Named inventor case returns to district court
Washington DC | 11 February 2016

The US Court of Appeals for the Federal Circuit has vacated a lower court’s dismissal of a catheter patent ownership dispute between TriReme Medical and competitor AngioScore.

The Federal Circuit ruled on 5 February that the District Court for the Northern District of California could not ignore a question of fact through a motion to dismiss.

AngioScore owns the three patents in dispute, but TriReme challenged its ownership in 2002, when it claimed that its scientist Dr Chaim Lotan helped to develop some of the invention protected by the patent.

AngioScore sells a line of catheters that are designed to open arterial blockages. All three patents relate to this concept, none of which list Lotan as an inventor.

The scientist signed a consulting agreement with AngioScore in 2003, after which AngioScore acquired all of the rights to the inventive work Lotan completed.

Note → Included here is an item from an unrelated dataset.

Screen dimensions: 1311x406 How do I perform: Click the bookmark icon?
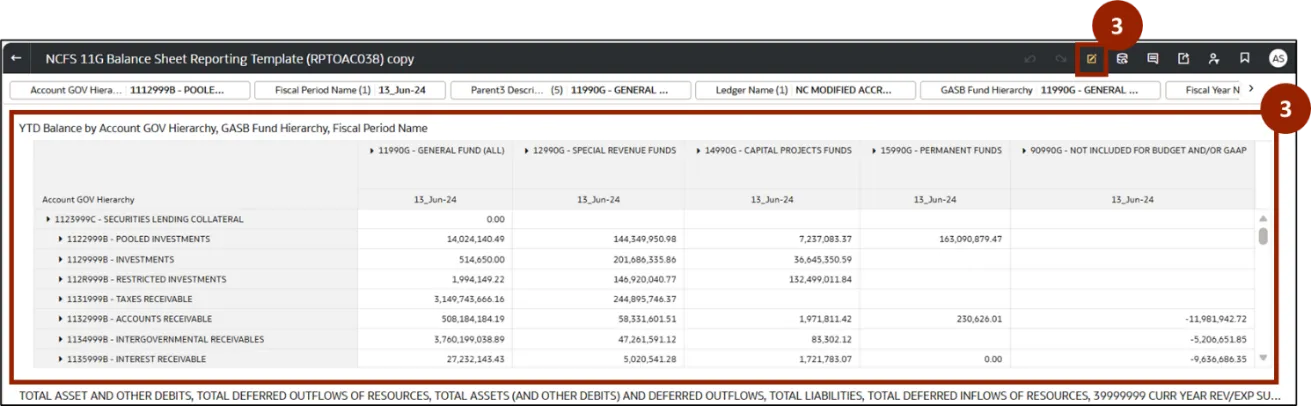1244,59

But following the agreement, Lotan performed further work for the company.

TriReme sought to have Lotan named as an inventor of the patents to avoid an infringement claim and filed suit against AngioScore at the District Court for the Northern District of California for a correction of inventorship in 2012.

Judge Laurel Beeler of the district court dismissed the case for a lack of subject matter jurisdiction, holding that any interest Lotan may have had was already assigned to AngioScore.

TriReme appealed against the decision and the Federal Circuit issued its decision on on 5 February.

The Federal Circuit relied on an understanding of Section 9(b) of the Patent Act where “a consultant agrees to promptly disclose to the company and hereby assigns to the company, or its designee, all right, title and interest in and to all inventions, original works of authorship”.

According to the Federal Circuit, the district court merely found that Lotan’s work date “might have” amounted to developing his recommendations.

“Whether the work falls under Section 9(b) remains a question of fact that cannot be resolved on a motion to dismiss,” ruled the Federal Circuit.

The case has been sent back to the district court to consider whether Lotan’s work came within the language of Section 9(b).